• GIVEN DATA:

--- Start ---

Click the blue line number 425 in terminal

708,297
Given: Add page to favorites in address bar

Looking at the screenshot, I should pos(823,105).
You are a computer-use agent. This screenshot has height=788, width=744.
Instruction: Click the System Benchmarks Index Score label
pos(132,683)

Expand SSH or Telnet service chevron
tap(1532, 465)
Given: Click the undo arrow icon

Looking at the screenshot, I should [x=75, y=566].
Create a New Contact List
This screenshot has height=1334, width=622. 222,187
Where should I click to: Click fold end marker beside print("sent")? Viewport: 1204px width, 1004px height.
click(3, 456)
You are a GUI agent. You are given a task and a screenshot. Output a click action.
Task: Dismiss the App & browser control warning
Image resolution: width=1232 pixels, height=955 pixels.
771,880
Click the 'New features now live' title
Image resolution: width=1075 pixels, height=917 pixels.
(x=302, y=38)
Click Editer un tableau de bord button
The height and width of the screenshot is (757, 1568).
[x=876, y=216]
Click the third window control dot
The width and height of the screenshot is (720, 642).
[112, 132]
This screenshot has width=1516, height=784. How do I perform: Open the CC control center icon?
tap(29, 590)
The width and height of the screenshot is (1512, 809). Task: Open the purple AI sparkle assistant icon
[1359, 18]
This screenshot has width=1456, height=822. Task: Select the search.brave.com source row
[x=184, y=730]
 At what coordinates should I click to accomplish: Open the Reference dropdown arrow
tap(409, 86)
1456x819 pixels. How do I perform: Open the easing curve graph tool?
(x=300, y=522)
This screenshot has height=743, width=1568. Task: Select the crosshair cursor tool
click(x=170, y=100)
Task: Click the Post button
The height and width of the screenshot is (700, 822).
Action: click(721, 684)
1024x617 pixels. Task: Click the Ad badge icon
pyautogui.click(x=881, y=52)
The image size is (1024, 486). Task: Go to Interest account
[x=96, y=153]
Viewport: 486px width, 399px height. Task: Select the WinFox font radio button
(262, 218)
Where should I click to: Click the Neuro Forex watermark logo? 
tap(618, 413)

--- End ---

• DIRECTIONS: Format the lines above as a numbered list, omitting any blank lines.

• ANSWER TO THE TASK:
1. Click the blue line number 425 in terminal
2. 708,297
3. Given: Add page to favorites in address bar
4. Looking at the screenshot, I should pos(823,105).
5. You are a computer-use agent. This screenshot has height=788, width=744.
6. Instruction: Click the System Benchmarks Index Score label
7. pos(132,683)
8. Expand SSH or Telnet service chevron
9. tap(1532, 465)
10. Given: Click the undo arrow icon
11. Looking at the screenshot, I should [x=75, y=566].
12. Create a New Contact List
13. This screenshot has height=1334, width=622. 222,187
14. Where should I click to: Click fold end marker beside print("sent")? Viewport: 1204px width, 1004px height.
15. click(3, 456)
16. You are a GUI agent. You are given a task and a screenshot. Output a click action.
17. Task: Dismiss the App & browser control warning
18. Image resolution: width=1232 pixels, height=955 pixels.
19. 771,880
20. Click the 'New features now live' title
21. Image resolution: width=1075 pixels, height=917 pixels.
22. (x=302, y=38)
23. Click Editer un tableau de bord button
24. The height and width of the screenshot is (757, 1568).
25. [x=876, y=216]
26. Click the third window control dot
27. The width and height of the screenshot is (720, 642).
28. [112, 132]
29. This screenshot has width=1516, height=784. How do I perform: Open the CC control center icon?
30. tap(29, 590)
31. The width and height of the screenshot is (1512, 809). Task: Open the purple AI sparkle assistant icon
32. [1359, 18]
33. This screenshot has width=1456, height=822. Task: Select the search.brave.com source row
34. [x=184, y=730]
35.  At what coordinates should I click to accomplish: Open the Reference dropdown arrow
36. tap(409, 86)
37. 1456x819 pixels. How do I perform: Open the easing curve graph tool?
38. (x=300, y=522)
39. This screenshot has height=743, width=1568. Task: Select the crosshair cursor tool
40. click(x=170, y=100)
41. Task: Click the Post button
42. The height and width of the screenshot is (700, 822).
43. Action: click(721, 684)
44. 1024x617 pixels. Task: Click the Ad badge icon
45. pyautogui.click(x=881, y=52)
46. The image size is (1024, 486). Task: Go to Interest account
47. [x=96, y=153]
48. Viewport: 486px width, 399px height. Task: Select the WinFox font radio button
49. (262, 218)
50. Where should I click to: Click the Neuro Forex watermark logo? 
51. tap(618, 413)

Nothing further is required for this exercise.